## Study text:
US-based digital transformation solutions major UST sees opportunities for M&A deals as it evaluates companies that could align with and grow its technological capabilities and geographic presence. “This helps us build on our offerings, expand into new markets of interest, and bring new clients while staying aligned with company values,” Vijay Padmanabhan, CFO, said.

UST recently completed two acquisitions in Australia, and one in the US. In Australia, Leonardo and Strativity Group were added to enhance process transformation and consulting services and to expand its local presence. The acquisition of Endeavor Consulting Group in the US focuses on life sciences and SAP, which are high-growth segments, Padmanabhan told businessline in an interview.

Looking at new geographies, it is considering the DACH region [Central European countries of Germany (D), Austria (A) and Switzerland (CH)], LATAM, and the Middle-East as areas of interest to expand business. Excerpts:

Q

How has a CFO’s role evolved from being a traditional financial steward to one of the key strategic leaders driving change?

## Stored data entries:
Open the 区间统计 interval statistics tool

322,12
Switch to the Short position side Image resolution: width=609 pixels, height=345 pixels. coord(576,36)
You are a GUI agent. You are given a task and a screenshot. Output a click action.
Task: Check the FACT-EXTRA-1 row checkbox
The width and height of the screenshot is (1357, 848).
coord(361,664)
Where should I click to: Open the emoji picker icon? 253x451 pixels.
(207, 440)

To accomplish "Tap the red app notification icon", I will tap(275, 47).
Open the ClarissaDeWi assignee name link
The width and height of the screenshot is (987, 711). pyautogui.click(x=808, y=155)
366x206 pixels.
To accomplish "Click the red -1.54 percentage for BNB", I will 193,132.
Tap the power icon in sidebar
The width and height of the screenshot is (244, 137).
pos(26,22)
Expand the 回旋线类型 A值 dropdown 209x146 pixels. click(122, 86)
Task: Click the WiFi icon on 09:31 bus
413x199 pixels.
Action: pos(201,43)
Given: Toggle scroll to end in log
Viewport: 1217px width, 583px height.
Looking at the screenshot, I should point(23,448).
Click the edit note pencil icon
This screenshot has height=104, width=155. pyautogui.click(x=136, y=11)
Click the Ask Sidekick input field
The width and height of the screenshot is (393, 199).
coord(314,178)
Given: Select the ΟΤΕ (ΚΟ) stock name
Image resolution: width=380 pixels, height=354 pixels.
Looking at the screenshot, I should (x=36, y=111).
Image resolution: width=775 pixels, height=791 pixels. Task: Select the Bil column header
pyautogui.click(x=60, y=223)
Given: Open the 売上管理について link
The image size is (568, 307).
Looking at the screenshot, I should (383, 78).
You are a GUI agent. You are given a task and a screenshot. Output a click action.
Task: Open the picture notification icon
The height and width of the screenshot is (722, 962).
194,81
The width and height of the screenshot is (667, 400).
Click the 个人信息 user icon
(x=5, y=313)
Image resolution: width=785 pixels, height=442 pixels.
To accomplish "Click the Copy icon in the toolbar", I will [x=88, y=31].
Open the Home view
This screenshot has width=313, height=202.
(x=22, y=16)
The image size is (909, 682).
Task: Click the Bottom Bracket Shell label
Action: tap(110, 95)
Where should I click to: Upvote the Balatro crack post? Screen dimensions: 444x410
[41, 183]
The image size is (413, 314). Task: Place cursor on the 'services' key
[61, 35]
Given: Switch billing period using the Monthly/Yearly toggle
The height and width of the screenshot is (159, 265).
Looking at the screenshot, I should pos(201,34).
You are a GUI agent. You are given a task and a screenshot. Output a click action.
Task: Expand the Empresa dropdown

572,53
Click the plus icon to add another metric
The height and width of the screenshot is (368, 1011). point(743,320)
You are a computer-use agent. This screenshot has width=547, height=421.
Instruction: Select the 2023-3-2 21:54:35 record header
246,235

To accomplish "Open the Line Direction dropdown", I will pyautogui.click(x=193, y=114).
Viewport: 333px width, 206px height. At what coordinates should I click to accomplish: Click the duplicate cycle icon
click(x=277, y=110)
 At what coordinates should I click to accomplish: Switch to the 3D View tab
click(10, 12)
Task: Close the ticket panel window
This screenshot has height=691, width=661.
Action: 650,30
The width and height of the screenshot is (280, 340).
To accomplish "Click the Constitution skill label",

## What is being asked:
According to the article on UST, what does the acquisition of Endeavor Consulting Group in the US focus on?

## Answer:
It focuses on life sciences and SAP.